Le premier axe que je propose est celui de la confidentialité : il faut sélectionner, parmi mes informations critiques, celles qui ne peuvent être divulguées. Des contrats, des recettes de fabrication, des accords divers… De telles informations devront idéalement être cryptées (à condition de ne pas oublier la clef de cryptage !). Le deuxième est celui de la continuité : je possède des données que je dois pouvoir consulter, qui doivent être disponibles dans le temps et être toujours sous la main. Dans ce cas, le cryptage n’est d’aucune utilité. Au contraire, il augmente les risques de non-continuité. Je dois m’assurer que l’information dont j’ai et aurai besoin est toujours là, bien que j’aie changé dix fois d’ordinateur entretemps.

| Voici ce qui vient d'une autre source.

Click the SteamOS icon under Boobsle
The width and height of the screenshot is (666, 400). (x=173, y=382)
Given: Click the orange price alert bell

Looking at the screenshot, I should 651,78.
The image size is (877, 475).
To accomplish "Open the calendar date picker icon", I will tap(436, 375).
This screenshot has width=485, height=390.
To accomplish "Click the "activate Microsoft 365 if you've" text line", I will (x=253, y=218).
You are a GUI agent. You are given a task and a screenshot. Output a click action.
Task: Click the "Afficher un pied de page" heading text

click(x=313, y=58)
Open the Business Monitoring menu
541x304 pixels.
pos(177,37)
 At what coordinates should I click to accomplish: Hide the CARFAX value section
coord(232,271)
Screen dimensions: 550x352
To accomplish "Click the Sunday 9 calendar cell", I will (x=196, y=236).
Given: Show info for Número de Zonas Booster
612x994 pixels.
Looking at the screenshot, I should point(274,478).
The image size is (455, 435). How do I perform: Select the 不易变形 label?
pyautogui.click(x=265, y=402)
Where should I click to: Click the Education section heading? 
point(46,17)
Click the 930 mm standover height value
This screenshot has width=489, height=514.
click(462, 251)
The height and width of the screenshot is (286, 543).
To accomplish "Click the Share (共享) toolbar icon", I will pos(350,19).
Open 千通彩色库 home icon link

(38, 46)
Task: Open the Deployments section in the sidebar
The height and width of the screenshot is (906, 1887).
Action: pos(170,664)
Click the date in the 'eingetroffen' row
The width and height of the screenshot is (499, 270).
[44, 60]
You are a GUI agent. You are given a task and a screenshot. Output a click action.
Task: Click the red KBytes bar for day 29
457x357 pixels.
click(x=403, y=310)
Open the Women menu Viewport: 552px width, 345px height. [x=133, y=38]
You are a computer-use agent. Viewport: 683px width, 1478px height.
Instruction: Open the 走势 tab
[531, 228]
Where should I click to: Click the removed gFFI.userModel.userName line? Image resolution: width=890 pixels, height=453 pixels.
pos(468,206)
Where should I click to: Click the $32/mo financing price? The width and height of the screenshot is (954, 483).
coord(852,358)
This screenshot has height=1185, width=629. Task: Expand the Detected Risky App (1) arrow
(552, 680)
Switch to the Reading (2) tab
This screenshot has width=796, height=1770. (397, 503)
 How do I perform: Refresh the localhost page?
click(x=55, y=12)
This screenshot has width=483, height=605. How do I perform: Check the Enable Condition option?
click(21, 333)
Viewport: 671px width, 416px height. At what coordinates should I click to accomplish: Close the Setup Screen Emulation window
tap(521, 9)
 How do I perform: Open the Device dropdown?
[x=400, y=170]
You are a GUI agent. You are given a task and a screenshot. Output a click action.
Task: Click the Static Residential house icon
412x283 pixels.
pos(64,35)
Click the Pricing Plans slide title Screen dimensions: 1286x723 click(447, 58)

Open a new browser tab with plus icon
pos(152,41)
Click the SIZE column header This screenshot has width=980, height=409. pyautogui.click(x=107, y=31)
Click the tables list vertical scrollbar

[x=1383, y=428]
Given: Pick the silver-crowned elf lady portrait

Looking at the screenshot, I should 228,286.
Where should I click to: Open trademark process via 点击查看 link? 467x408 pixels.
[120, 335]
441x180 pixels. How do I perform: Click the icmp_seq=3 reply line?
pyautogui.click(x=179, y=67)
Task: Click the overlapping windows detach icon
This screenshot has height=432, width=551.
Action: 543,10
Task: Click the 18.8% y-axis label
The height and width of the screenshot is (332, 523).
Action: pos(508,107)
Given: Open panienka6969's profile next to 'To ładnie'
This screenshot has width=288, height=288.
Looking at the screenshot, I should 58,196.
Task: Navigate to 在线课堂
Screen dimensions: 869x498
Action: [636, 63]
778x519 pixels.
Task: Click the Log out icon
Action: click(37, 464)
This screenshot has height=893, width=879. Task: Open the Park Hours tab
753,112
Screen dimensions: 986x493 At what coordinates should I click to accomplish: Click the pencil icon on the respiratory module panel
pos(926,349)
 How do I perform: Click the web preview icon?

Le troisième axe est celui de l’intégrité des données : des informations importantes comme des calculs essentiels, des carnets d’adresses, des relevés de paiement, etc. Dans ce cas, un fichier corrompu peut-être une catastrophe.
Comment aborder le GDPR en termes de sécurité, car il fait peser une lourde responsabilité sur les entreprises ?
G.A. : Dans le cas du GDPR, il faut en quelque sorte protéger les autres et leurs données contre nous. Il y a un ensemble de principes, comme minimiser la sauvegarde des données, mais c’est assez complexe et parfois vague. Par exemple, si je suis une société de parking et que je garde les numéros de plaque de mes clients, il faut que je puisse prouver l’utilité que j’ai de les garder ; de plus, il faut selon le GDPR que ces données soient mises à jour : tel client change de plaque, je dois ou devrais le savoir ! Il y a donc une responsabilité double dans ce cas de figure : il faut donc bien s’interroger sur la pertinence de conserver de telles données. À la clef d’infractions, des audits, la justice, des amendes : prudence donc. Beci organise des formations à ce sujet, que je ne puis que conseiller de suivre.
Conseilleriez-vous aux PME de s’attacher les services d’un consultant agréé ?
G.A. : Certainement aux entreprises qui n’ont pas de responsable informatique ou ont recours à un conseiller externe, une dizaine de jours par an. S’il n’y a pas de responsable, cela va de soi ; mais un consultant va également prémunir des abus possibles d’un conseiller externe, qui peut avoir intérêt à vendre (trop) de services inutiles ou qui ne me permet pas d’évoluer correctement dans ma gestion du risque. Il n’y a pas d’agrégation dans ce domaine mais il y a des standards de gestion de l’informatique utilisés dans le monde entier à partir desquels un standard PME peut être créé. C’est la méthode que je suis. Il y a 37 métiers de l’informatique : la gestion de projet, l’acquisition de système, l’analyse, le développement… C’est donc très vaste : la question préliminaire est de pouvoir déterminer de quel(s) métier(s) a besoin telle entreprise lambda, question à laquelle seul un consultant indépendant pourra répondre impartialement. Il va évaluer le nombre de processus que doit rencontrer cette entreprise et le nombre de jours qu’il faudra y dédier. Ainsi, tout est stratégiquement planifié et budgété, avec un coût nettement moindre que ce celui d’un responsable dédié.
La sécurité devrait se voir comme un investissement, en tant que partie du déploiement informatique d’une entreprise ; or elle est vue comme un coût.
G.A. : En effet. Depuis presque 30 ans, la manne informatique a bénéficié aux entreprises, permettant une augmentation de productivité sans précédent. Mais un jour il faut bien payer la note du contrôle, de la gouvernance et de la gestion optimisés que permet une informatique sécurisée. Il n’y a pas une instance transcendante qui fera cela pour nous. Un responsable de PME ne peut plus considérer qu’il ne peut pas investir et s’investir dans son informatique ; il doit avoir une stratégie digitale minimum. C’est une question de survie, tout simplement.